Re: [PATCH RESEND] sched: prefer an idle cpu vs an idle sibling for BALANCE_WAKE
From: Mike Galbraith
Date: Wed Jun 03 2015 - 12:53:17 EST
On Wed, 2015-06-03 at 11:57 -0400, Josef Bacik wrote:
> On 06/03/2015 11:30 AM, Mike Galbraith wrote:
> > On Wed, 2015-06-03 at 16:24 +0200, Peter Zijlstra wrote:
> >> On Wed, 2015-06-03 at 10:12 -0400, Rik van Riel wrote:
> >>
> >>> There is a policy vs mechanism thing here. Ingo and Peter
> >>> are worried about the overhead in the mechanism of finding
> >>> an idle CPU. Your measurements show that the policy of
> >>> finding an idle CPU is the correct one.
> >>
> >> For his workload; I'm sure I can find a workload where it hurts.
> >>
> >> In fact, I'm fairly sure Mike knows one from the top of his head, seeing
> >> how he's the one playing about trying to shrink that idle search :-)
> >
> > Like anything where scheduling latency doesn't heavily dominate. Even
> > if searching were free, bounces aren't, even for the very light.
> >
>
> If scheduling latency doesn't hurt then making the search shouldn't
> matter should it? I get that migrations aren't free, but it seems like
> they can't hurt that much.
Nah, they don't hurt much :)
commit e0a79f529d5ba2507486d498b25da40911d95cf6
Author: Mike Galbraith <bitbucket@xxxxxxxxx>
Date: Mon Jan 28 12:19:25 2013 +0100
sched: Fix select_idle_sibling() bouncing cow syndrome
If the previous CPU is cache affine and idle, select it.

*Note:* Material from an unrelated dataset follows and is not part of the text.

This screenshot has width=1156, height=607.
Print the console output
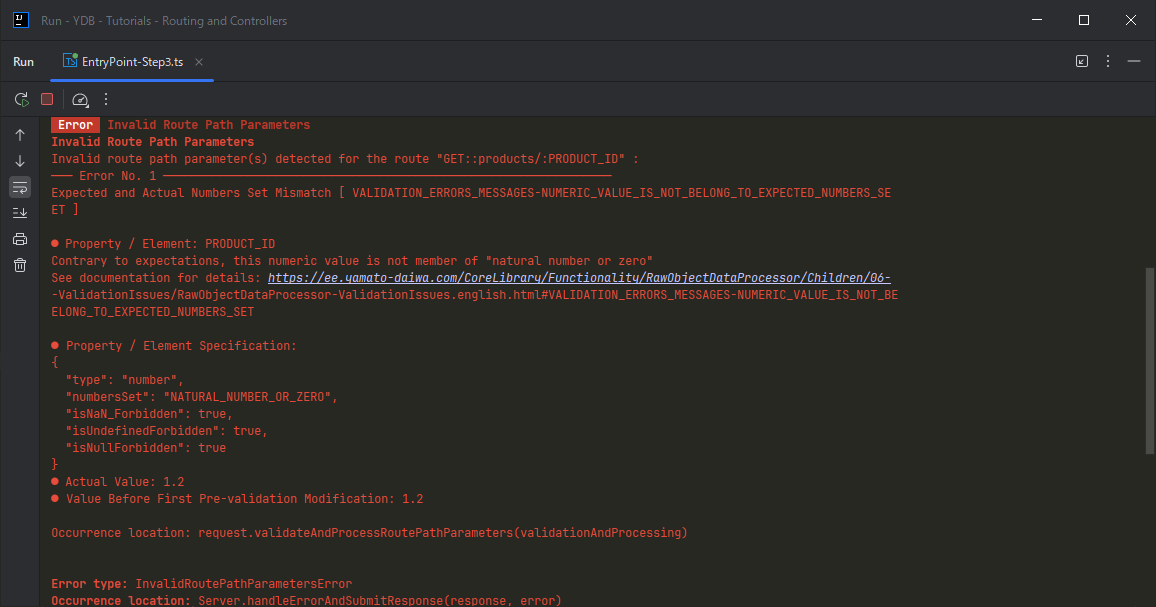point(20,239)
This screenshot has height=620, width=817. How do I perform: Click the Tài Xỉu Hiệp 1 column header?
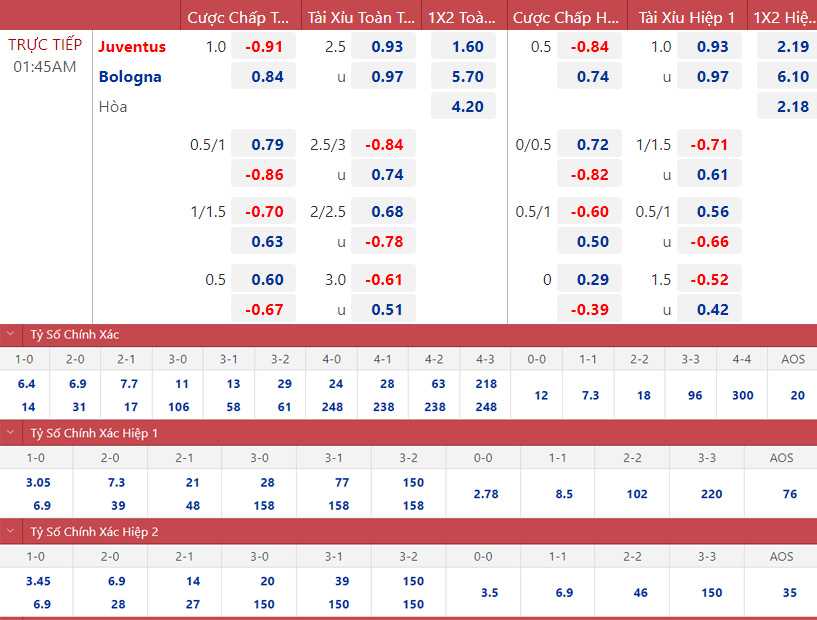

The current implementation simply traverses the sd_llc domain,
taking the first idle CPU encountered, which walks buddy pairs
hand in hand over the package, inflicting excruciating pain.
1 tbench pair (worst case) in a 10 core + SMT package:
pre 15.22 MB/sec 1 procs
post 252.01 MB/sec 1 procs
> This application is huge, it's our
> webserver, we're doing like 400 requests per second on these things, and
> hands down moving stuff to idle cpus is beating the pants off of staying
> on the same cpu. Is there a specific workload I could build a test for
> that you think this approach would hurt? Thanks,
Search cost hurts fast movers, as does dragging even a small footprint
all over the place, as you can see above.